PROBLEM STATEMENT –
Convert the material below into a numbered list of its lines. Omit blank lines and leave the pictures out.

RECORDS FOR THE EXERCISE –
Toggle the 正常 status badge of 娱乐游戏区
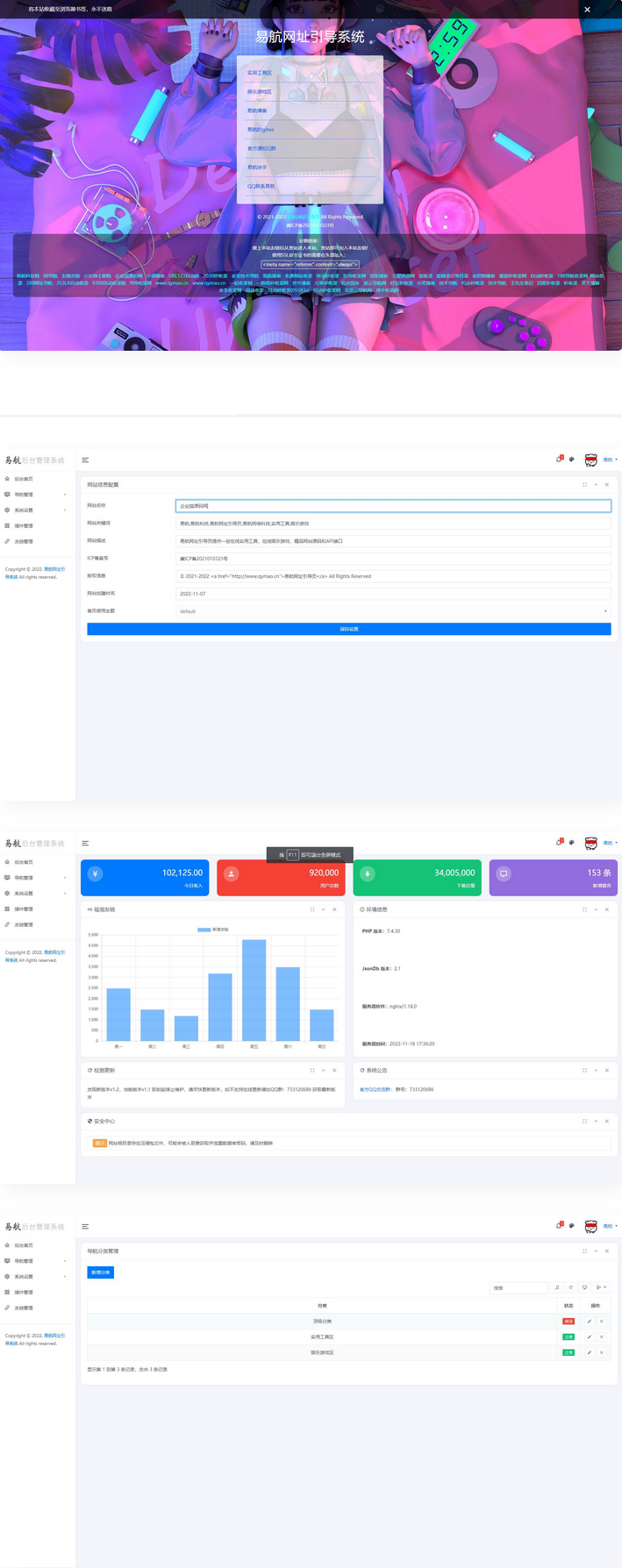This screenshot has width=622, height=1568. click(x=568, y=1352)
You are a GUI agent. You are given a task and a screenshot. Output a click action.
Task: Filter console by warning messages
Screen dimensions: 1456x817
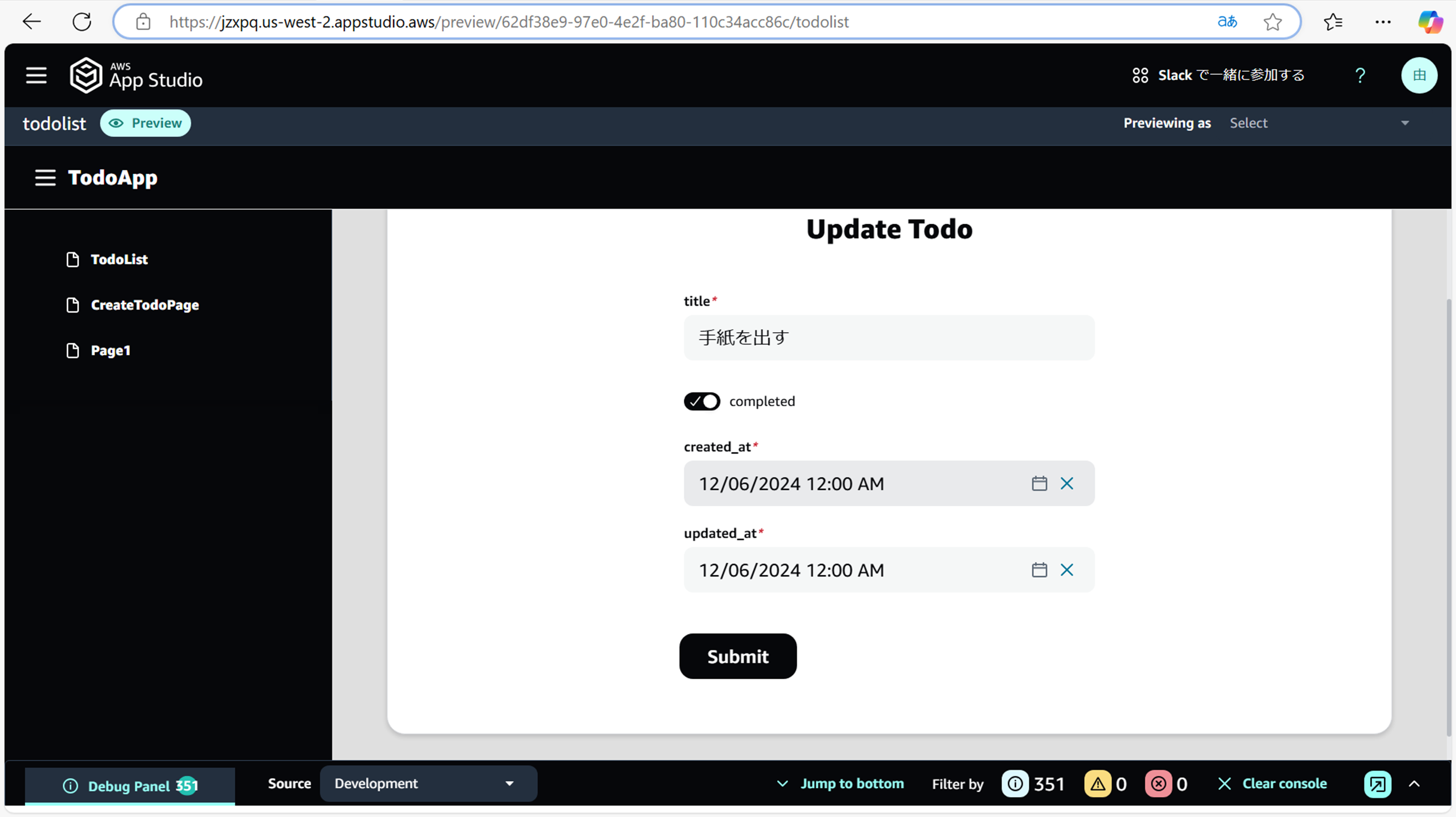point(1097,784)
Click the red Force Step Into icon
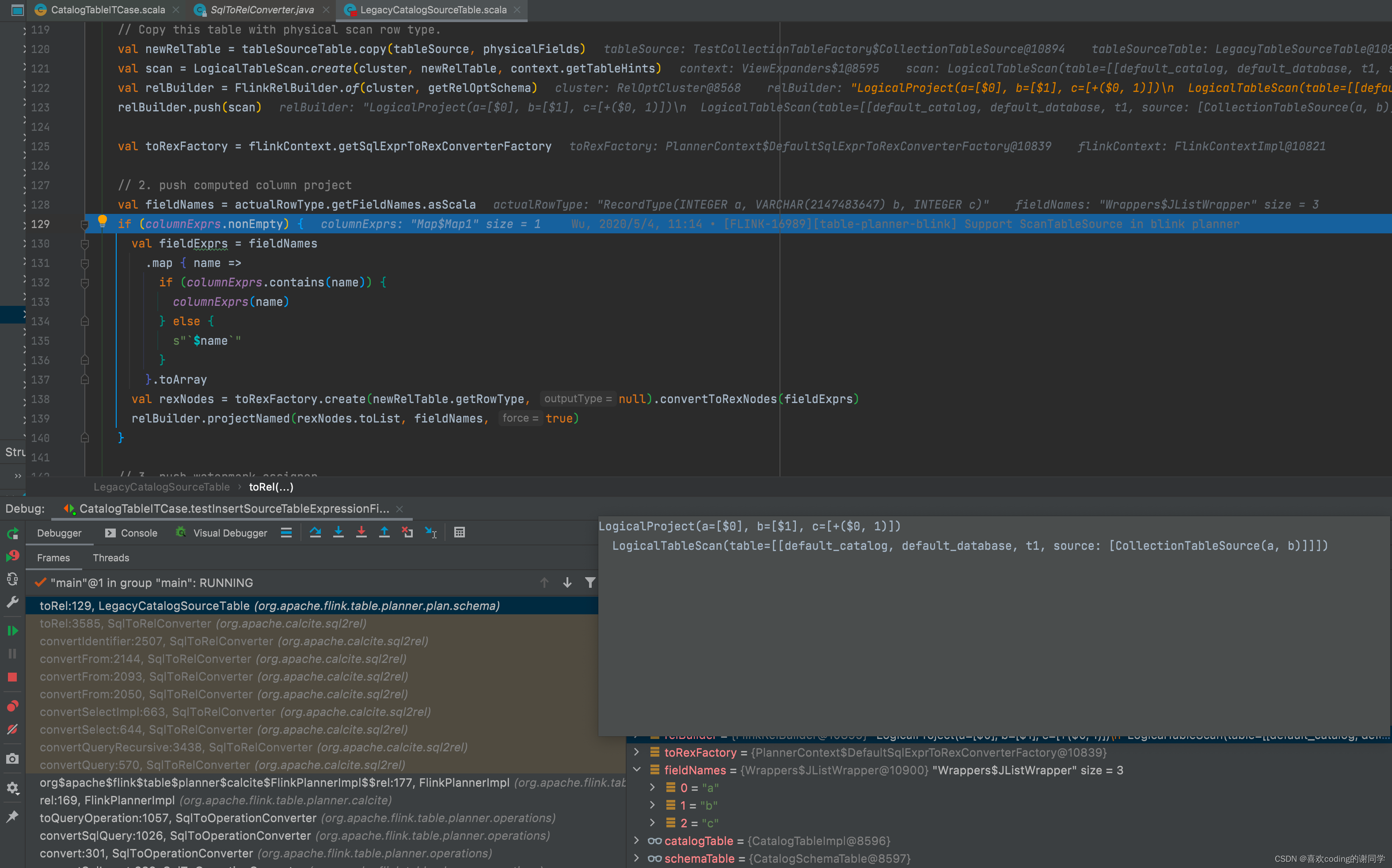Image resolution: width=1392 pixels, height=868 pixels. pyautogui.click(x=361, y=532)
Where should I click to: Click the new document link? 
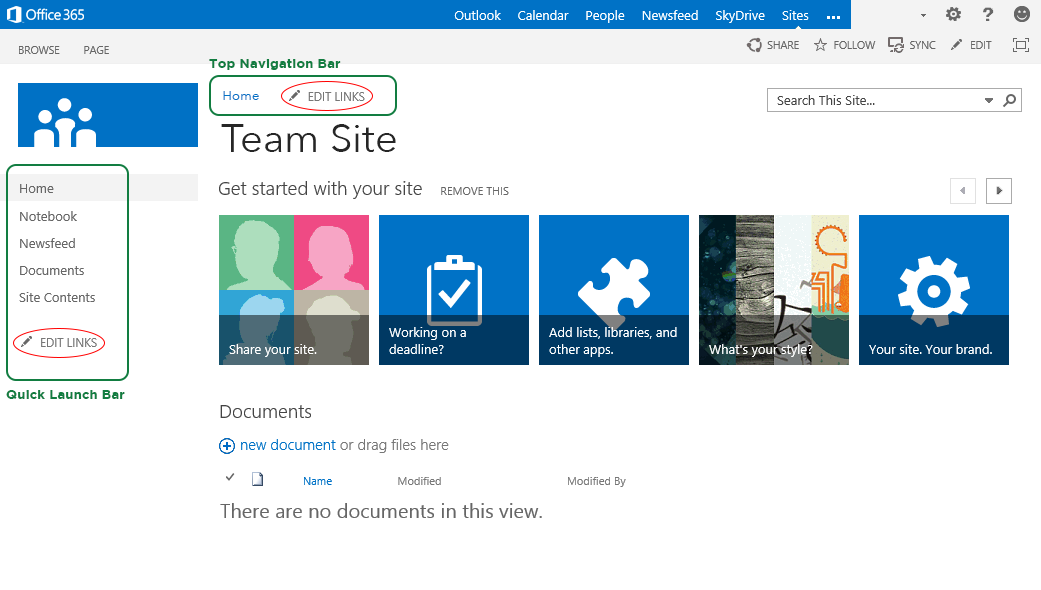288,445
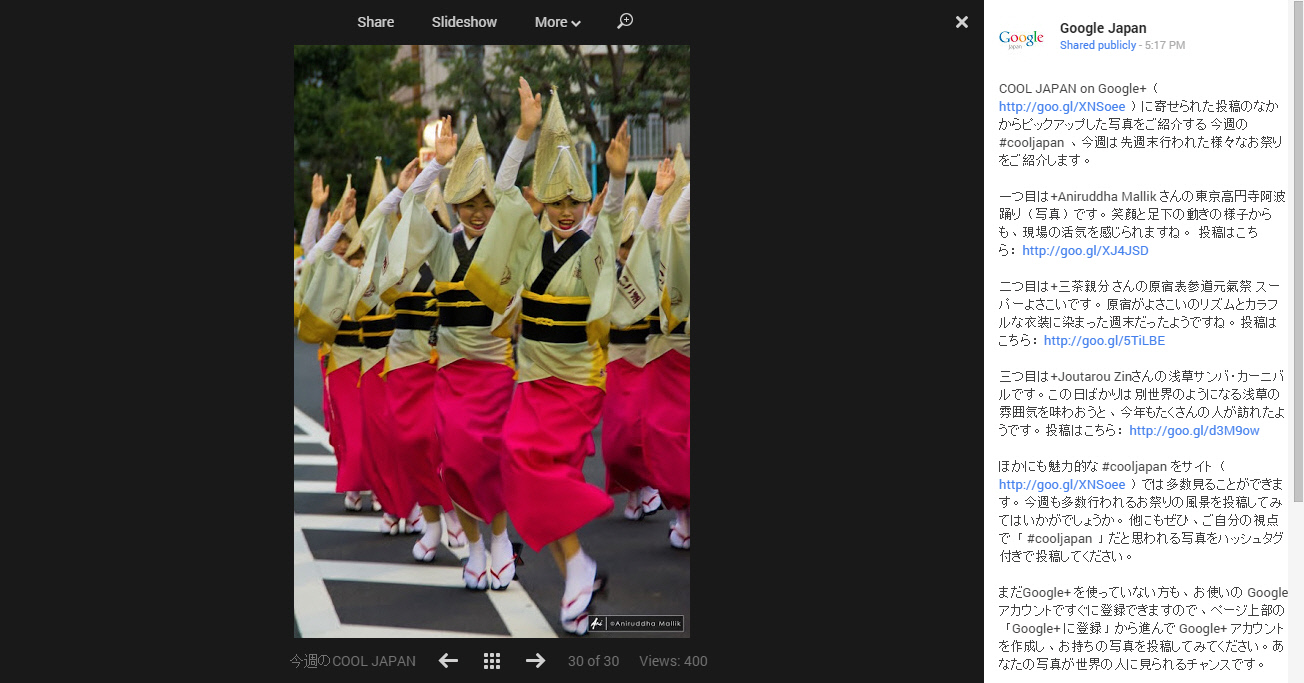Image resolution: width=1304 pixels, height=683 pixels.
Task: Go to the next photo arrow
Action: click(535, 660)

TASK RESULT –
1. Toggle the 正常 status badge of 娱乐游戏区
2. This screenshot has width=622, height=1568. click(x=568, y=1352)
3. You are a GUI agent. You are given a task and a screenshot. Output a click action.
4. Task: Filter console by warning messages
5. Screen dimensions: 1456x817
6. point(1097,784)
7. Click the red Force Step Into icon
8. Image resolution: width=1392 pixels, height=868 pixels. pyautogui.click(x=361, y=532)
9. Where should I click to: Click the new document link? 
10. 288,445
11. Image resolution: width=1304 pixels, height=683 pixels.
12. Task: Go to the next photo arrow
13. Action: click(535, 660)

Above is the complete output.